**INSTRUCTIONS FOR THE TASK:**
Extract the lines below word for word, beginning with the line that contains "Locate an element" and continuing through the line that contains "(387, 449).", both included. Leave the pictures out.
━━━━━━━━
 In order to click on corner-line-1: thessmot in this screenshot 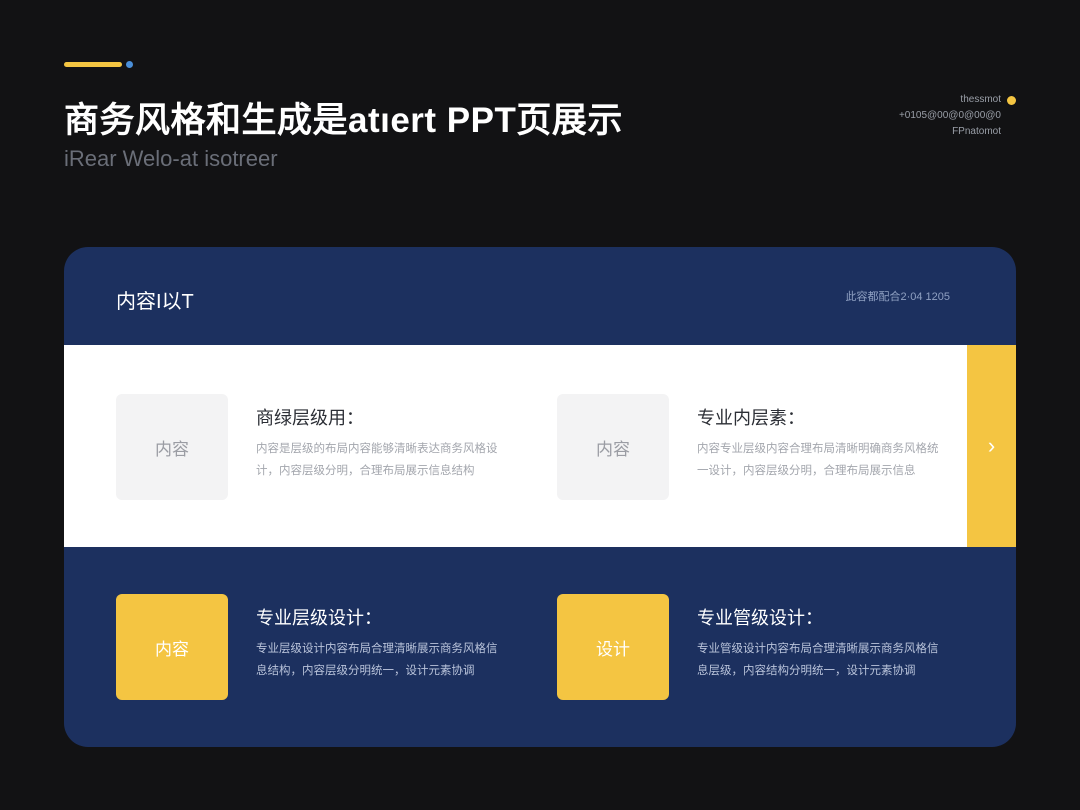, I will do `click(980, 100)`.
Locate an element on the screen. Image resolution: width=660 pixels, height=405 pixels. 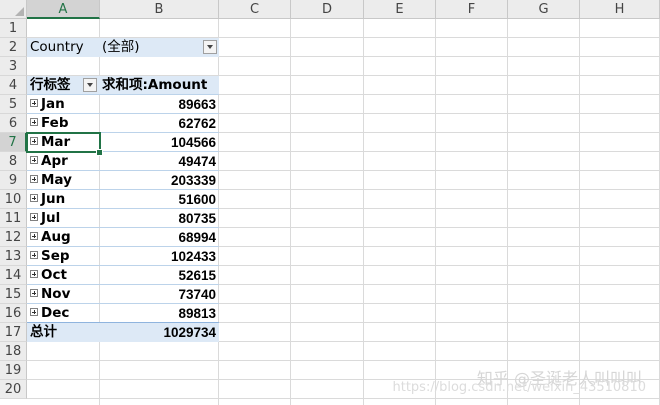
grand-total-value: 1029734 is located at coordinates (190, 332).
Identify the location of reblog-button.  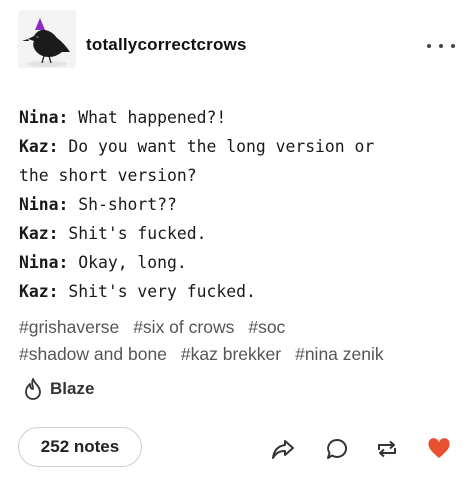
(387, 449).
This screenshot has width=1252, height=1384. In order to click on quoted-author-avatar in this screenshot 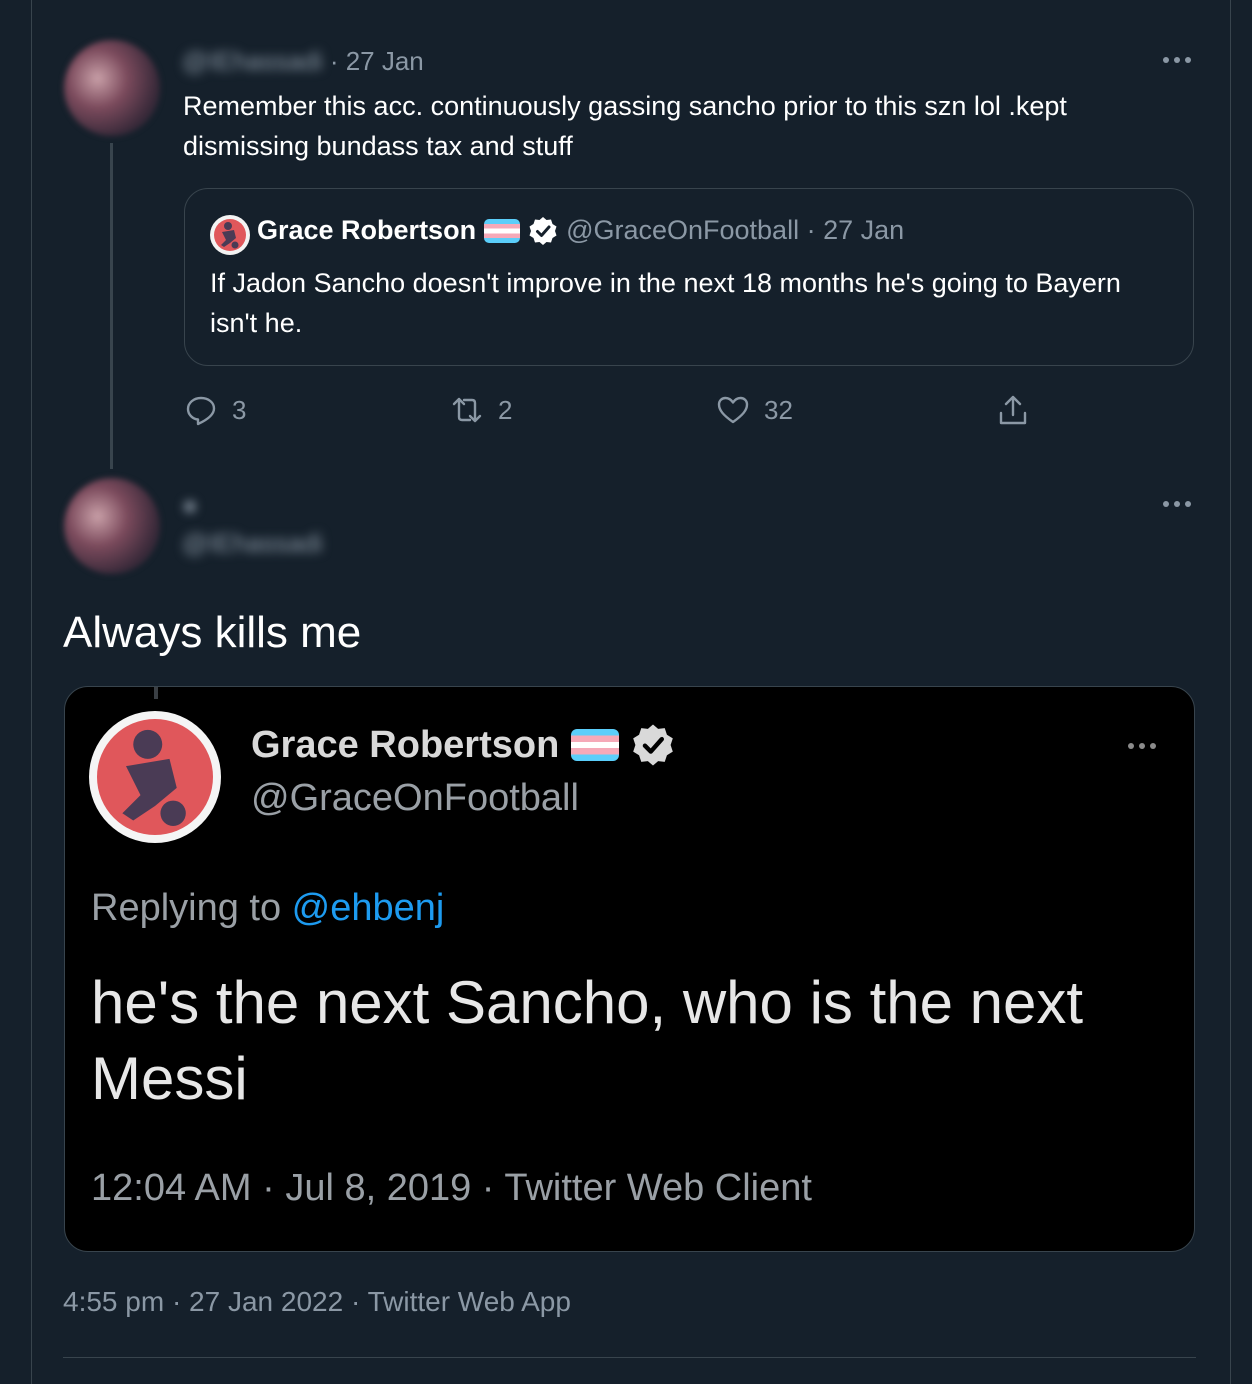, I will do `click(230, 235)`.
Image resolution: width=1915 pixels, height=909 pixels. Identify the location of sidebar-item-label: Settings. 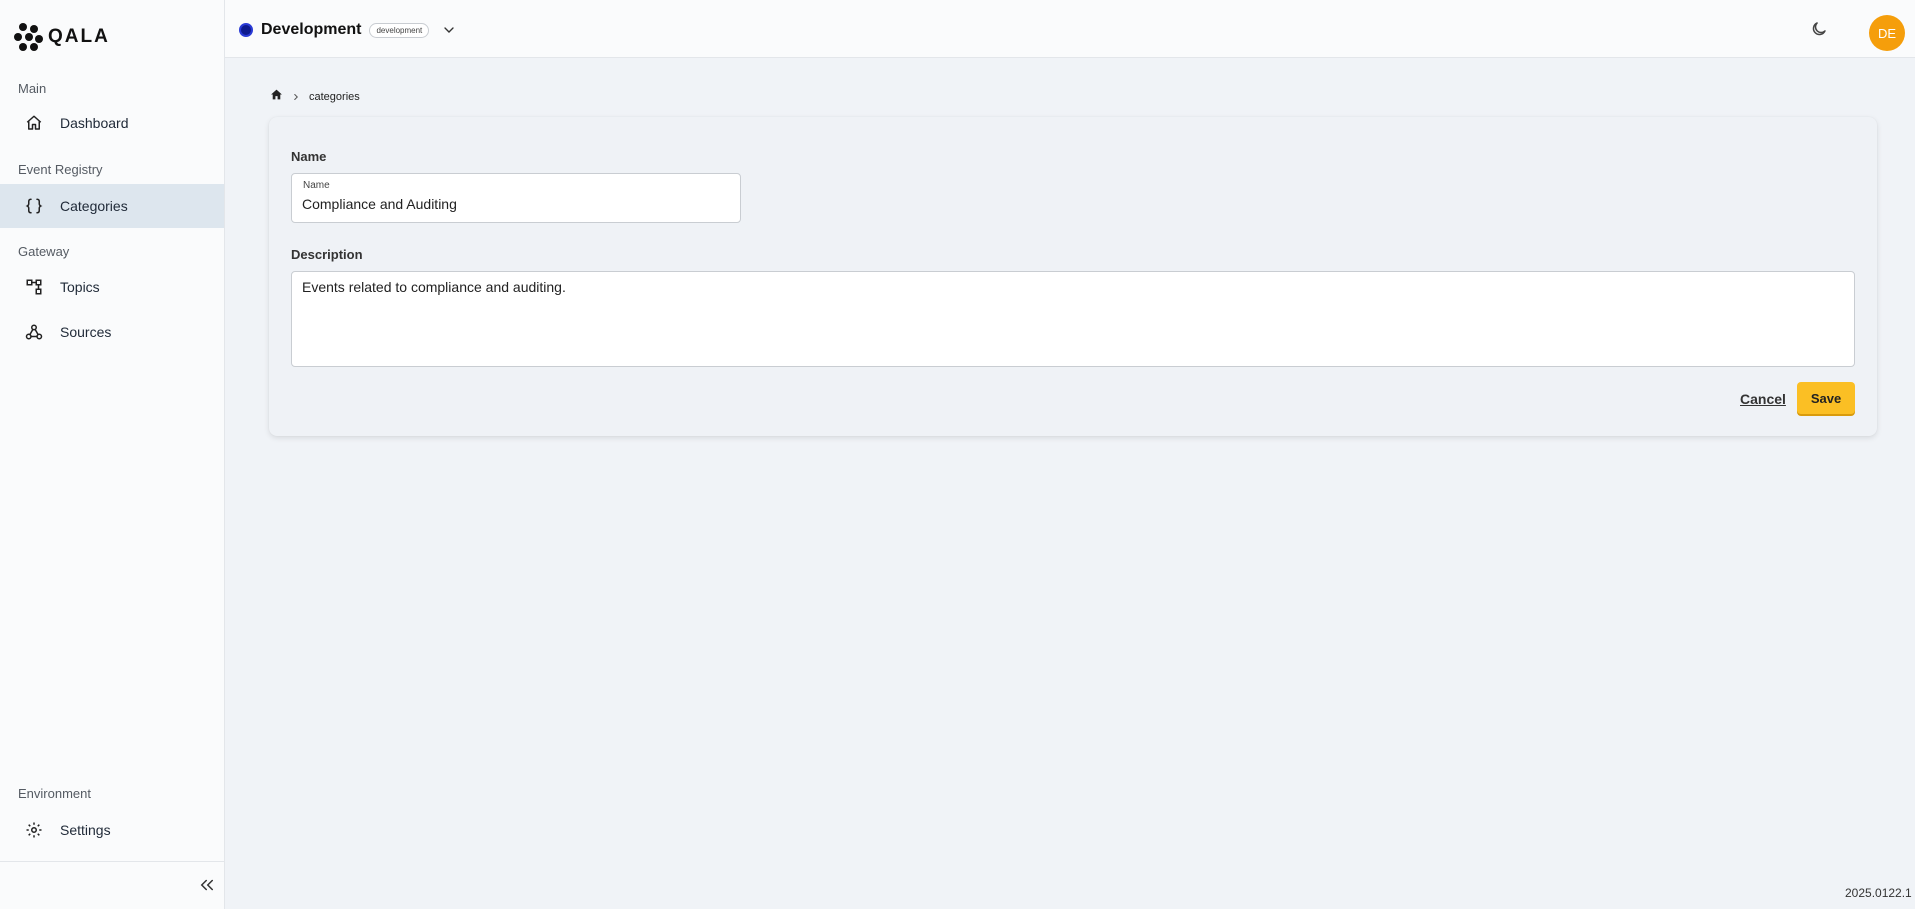
(86, 830).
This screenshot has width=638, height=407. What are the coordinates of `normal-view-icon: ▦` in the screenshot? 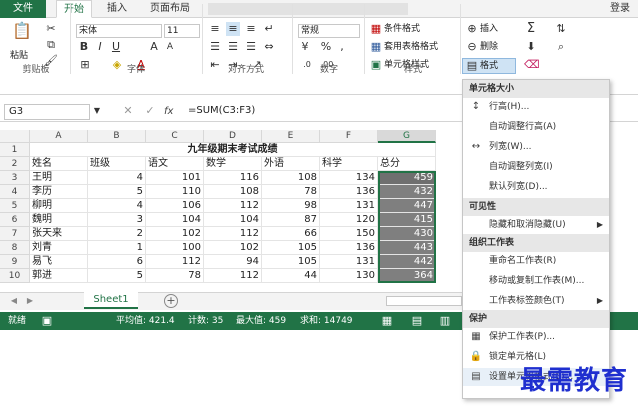 It's located at (387, 321).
━━━━━━━━
**ANSWER TO THE PROBLEM:**
Locate an element on the screen. Image resolution: width=660 pixels, height=405 pixels. 
grand-total-value: 1029734 is located at coordinates (190, 332).
Identify the location of reblog-button.  
(387, 449).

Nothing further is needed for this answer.